>> begin Passage given

Page 1 of 1
Cube size shows no influence of dimension elements deleted
Posted: Mon Nov 12, 2012 4:25 am
by Olivier
Dear all,
I am confused today as I am playing with a cube which has a very large dimension. ( Approx 500 000 elements ).
The cube in question is a staging cube that contain close to transactional information.
I understand this is a questionable design but it is not the point of my concern...
After processing several month of data in that cube, and it has reached a size close to 260 megabytes on the server hard drive.
The large dimension contains roughly 500k elements with data associated at that point of time.
The case :
I am then deleting all elements from the large dimension except Only 12 elements.
The update on the dimension is made using an XDI file upload.
No data are attached to the 12 elements remaining in the dimension in that cube.
( only a couple of attribute are populated for these but obviously they are not stored in the cube but rather in the dimension attribute cube...).
To my surprise,
on the hard drive the size of the cube does not change and remain 260 megabytes once the 500k dimension elements are deleted (except 12 with no data) even if :
- I restart the server
- I execute a save data all.
On the other end, as excpected,
the memory used by the server after the restart reflects clearly the reduction of size as it went from approximately 4.5 gigabytes used to 1.5 after deletion + restart.
The Questions :
Shouldn't the cube size on the server hard drive reflect to a certain extend the actual data volume stored in the cube ?
Could somebody please help me understand the rational behind this ?
Re: Cube size shows no influence of dimension elements delet
Posted: Mon Nov 12, 2012 6:14 am
by Olivier
Interestingly the cube data size on the drive finally dropped after I reprocessed data into the cube, generate new elements into the dimension and did another save data.

>> end Passage given

• **Aim A**
Please translate this sentence from the forum thread into Spanish: "The update on the dimension is made using an XDI file upload."

>> begin Recorded data

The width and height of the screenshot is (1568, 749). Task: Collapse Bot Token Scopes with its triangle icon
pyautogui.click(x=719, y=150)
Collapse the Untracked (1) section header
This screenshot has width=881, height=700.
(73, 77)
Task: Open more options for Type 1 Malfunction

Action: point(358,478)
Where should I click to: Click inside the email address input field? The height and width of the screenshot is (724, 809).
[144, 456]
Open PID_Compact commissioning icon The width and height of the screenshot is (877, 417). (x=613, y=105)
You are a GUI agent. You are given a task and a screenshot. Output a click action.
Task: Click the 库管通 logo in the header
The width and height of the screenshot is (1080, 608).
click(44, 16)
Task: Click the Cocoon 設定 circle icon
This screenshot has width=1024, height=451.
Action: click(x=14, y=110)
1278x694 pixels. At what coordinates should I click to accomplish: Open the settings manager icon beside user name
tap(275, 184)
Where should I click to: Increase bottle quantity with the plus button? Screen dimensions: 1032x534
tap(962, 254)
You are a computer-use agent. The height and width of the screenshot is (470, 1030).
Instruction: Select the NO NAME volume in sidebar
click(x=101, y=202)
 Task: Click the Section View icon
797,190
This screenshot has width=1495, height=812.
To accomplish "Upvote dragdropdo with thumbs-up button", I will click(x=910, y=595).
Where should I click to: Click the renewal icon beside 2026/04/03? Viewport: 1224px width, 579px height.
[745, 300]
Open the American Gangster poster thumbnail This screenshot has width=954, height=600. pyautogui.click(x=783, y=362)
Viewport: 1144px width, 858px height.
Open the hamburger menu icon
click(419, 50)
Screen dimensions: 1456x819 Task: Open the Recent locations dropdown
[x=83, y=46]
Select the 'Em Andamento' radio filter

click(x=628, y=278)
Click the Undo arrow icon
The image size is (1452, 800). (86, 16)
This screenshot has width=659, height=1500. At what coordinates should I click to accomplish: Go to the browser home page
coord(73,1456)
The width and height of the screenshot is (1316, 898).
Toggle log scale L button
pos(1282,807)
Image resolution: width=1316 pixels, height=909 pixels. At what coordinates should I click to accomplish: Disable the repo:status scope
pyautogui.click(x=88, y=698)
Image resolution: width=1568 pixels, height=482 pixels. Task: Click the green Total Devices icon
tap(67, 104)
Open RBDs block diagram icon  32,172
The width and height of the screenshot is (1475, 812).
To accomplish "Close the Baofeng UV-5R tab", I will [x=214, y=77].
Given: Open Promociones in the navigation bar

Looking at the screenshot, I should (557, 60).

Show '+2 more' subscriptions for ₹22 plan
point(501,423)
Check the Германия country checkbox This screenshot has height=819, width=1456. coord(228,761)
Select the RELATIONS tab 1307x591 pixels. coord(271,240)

>> end Recorded data

• **Aim B**
Report how many lines of the listing above contain the string "Where". Case counts, and the reply should be the number alone.

• **Full answer A**
La actualización de la dimensión se realiza mediante la carga de un archivo XDI.

• **Full answer B**
3